The buzz is because it there was just another step towards finally having the much delayed Aramco IPO. They tentatively are looking at listing 1-2% on the local stock exchange in Saudi Arabia in December. Up to 5ish% total of the company will likely be sold in total. The rest will be listed on a major international exchange that is yet to be determined. The New York Stock Exchange is one possibility.


I’m not aware of any sanctions that would prohibit U.S. persons from investing in Aramco or Saudi Arabian companies in general. The U.S. is currently sanctioning 17 individuals in response to the Jamal Kashoggi killing, but those sanctions do not apply to Aramco.

Historically, it was hard for U.S. persons located in the U.S. to buy securities in foreign issuers because the offering had to be registered in the U.S. and, most likely, the broker offering the shares also had to register with the SEC. Few foreign issuers want to register in the U.S. but they may do so if they choose. ADRs are a workaround. They are investments in shares bought overseas and deposited into n a U.S. bank. You don’t actually buy the shares; instead you are buying the bank’s securities, which happen to represent the foreign securities on deposit ADRs are sold by U.S.-registered brokers.

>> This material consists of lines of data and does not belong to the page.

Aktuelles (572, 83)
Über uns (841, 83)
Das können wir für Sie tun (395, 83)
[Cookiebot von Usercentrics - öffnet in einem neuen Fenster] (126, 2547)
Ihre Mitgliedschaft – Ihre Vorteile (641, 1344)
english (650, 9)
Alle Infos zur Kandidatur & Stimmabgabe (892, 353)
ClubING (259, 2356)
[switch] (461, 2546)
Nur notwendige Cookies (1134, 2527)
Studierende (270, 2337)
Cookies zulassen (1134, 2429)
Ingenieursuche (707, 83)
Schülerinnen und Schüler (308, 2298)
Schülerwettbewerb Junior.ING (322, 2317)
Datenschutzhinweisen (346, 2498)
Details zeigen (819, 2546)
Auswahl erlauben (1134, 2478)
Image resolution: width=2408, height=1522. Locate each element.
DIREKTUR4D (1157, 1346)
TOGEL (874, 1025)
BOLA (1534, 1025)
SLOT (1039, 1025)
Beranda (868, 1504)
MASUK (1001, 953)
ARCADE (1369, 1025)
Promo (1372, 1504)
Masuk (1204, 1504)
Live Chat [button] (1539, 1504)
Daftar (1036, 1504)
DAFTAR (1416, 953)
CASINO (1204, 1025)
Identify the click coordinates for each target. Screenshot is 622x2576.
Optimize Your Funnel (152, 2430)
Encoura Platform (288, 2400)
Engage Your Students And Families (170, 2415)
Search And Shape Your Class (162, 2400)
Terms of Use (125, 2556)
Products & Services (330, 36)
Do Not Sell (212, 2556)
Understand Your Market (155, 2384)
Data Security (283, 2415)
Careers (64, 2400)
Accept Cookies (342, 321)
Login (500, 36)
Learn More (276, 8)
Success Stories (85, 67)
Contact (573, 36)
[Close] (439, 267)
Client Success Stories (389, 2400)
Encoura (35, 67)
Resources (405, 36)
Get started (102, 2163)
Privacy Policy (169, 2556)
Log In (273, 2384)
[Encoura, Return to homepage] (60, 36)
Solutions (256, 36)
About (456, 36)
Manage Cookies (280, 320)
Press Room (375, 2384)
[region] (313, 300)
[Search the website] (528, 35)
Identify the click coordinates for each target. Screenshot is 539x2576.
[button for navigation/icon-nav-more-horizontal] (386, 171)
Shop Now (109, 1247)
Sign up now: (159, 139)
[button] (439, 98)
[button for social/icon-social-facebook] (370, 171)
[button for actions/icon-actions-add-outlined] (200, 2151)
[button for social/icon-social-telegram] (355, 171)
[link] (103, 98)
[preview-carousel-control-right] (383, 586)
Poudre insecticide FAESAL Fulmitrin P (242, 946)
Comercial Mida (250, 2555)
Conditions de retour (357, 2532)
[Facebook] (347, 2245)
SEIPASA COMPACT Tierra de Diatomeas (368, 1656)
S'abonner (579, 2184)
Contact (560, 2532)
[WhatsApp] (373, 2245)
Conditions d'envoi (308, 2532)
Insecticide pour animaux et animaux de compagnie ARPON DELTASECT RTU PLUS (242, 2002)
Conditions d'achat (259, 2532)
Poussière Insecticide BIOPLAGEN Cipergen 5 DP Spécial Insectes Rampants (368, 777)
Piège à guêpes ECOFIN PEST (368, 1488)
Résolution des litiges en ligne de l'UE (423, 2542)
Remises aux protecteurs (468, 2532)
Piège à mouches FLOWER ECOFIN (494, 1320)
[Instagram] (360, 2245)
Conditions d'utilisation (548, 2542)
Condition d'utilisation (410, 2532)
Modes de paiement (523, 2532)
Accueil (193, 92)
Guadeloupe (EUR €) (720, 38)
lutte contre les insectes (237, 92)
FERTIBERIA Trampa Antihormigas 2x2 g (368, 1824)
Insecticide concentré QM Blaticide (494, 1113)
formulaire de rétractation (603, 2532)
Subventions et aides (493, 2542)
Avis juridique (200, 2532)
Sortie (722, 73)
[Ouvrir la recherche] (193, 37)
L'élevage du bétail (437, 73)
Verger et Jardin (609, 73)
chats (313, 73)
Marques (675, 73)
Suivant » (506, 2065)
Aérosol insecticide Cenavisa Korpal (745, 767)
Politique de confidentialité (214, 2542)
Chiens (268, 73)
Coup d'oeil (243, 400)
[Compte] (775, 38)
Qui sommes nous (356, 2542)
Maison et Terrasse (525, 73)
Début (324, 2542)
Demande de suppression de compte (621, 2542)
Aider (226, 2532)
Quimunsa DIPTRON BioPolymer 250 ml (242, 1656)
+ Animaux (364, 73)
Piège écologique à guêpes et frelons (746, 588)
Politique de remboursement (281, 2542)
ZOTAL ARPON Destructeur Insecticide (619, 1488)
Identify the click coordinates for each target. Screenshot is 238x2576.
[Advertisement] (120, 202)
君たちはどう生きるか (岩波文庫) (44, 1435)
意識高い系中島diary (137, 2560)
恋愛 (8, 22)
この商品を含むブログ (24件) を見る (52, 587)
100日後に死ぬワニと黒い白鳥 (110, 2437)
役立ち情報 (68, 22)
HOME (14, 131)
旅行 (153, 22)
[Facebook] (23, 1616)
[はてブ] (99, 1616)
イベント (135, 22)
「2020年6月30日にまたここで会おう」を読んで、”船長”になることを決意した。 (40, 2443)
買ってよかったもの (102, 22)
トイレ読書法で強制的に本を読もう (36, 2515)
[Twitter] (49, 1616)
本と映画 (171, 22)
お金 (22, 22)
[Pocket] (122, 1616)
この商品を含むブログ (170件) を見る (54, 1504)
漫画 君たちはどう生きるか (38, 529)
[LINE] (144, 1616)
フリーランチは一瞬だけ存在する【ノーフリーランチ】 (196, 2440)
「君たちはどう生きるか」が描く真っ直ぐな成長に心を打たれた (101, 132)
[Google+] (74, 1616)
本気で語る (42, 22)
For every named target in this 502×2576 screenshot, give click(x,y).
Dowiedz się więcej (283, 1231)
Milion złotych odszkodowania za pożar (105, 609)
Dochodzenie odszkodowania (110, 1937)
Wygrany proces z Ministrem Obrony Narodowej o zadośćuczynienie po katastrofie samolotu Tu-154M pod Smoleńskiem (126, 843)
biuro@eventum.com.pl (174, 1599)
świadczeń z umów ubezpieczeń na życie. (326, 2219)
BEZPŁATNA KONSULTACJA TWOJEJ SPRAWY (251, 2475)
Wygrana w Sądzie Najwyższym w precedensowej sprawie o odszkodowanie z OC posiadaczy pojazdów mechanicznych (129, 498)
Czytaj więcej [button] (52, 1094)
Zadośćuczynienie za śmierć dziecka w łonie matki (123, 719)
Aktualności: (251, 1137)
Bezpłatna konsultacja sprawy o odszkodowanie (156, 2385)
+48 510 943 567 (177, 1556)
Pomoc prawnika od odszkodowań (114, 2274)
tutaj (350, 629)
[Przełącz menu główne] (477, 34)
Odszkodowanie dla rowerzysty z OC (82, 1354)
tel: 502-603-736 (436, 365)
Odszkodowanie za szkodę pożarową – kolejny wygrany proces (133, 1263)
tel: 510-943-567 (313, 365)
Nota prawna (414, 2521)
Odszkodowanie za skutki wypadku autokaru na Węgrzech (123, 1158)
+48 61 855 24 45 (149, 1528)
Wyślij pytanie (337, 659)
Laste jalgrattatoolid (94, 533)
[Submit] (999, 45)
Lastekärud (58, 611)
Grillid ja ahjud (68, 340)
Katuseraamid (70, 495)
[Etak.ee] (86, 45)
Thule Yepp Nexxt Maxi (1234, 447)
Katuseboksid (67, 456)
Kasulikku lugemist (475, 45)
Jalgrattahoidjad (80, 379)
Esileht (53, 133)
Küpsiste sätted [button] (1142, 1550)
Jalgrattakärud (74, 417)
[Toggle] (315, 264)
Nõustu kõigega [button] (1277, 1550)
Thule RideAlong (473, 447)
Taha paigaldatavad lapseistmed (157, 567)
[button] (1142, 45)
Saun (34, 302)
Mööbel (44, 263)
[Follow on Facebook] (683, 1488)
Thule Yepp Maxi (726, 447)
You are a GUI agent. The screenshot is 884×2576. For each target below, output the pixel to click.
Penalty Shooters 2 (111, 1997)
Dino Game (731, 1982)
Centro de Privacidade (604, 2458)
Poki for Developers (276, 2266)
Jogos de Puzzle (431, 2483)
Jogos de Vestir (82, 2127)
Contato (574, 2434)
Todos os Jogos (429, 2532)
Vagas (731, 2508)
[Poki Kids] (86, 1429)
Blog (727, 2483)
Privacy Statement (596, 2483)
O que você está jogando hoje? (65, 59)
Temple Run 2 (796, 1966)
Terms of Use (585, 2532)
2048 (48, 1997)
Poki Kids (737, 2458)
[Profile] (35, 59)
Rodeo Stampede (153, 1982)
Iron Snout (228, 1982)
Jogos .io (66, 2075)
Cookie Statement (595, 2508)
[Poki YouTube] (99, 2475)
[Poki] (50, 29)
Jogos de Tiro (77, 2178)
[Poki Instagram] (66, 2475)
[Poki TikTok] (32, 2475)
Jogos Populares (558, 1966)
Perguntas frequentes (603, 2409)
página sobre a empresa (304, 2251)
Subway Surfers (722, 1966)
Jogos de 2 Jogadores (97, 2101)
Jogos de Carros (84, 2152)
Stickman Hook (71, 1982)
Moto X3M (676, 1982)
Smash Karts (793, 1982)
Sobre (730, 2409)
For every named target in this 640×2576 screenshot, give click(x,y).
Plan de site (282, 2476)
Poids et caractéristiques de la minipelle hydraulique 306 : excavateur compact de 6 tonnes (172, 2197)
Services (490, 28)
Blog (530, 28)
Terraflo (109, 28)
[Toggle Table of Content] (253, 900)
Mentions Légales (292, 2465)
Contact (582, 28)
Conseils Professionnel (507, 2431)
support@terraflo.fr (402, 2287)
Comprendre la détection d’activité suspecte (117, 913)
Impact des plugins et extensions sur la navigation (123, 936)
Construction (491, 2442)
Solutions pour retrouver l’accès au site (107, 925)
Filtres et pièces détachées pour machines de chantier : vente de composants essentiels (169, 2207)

I believe you are a U.S. citizen living overseas. If so, you can deal with a foreign securities broker subject to that country’s laws. That broker would not be required to register with the SEC based on that transaction. Similarly, since there is no offering to persons located in the U.S., the offering does not need to be registered with the U.S. As long as you are overseas, you should be able to buy Aramco securities like any other person.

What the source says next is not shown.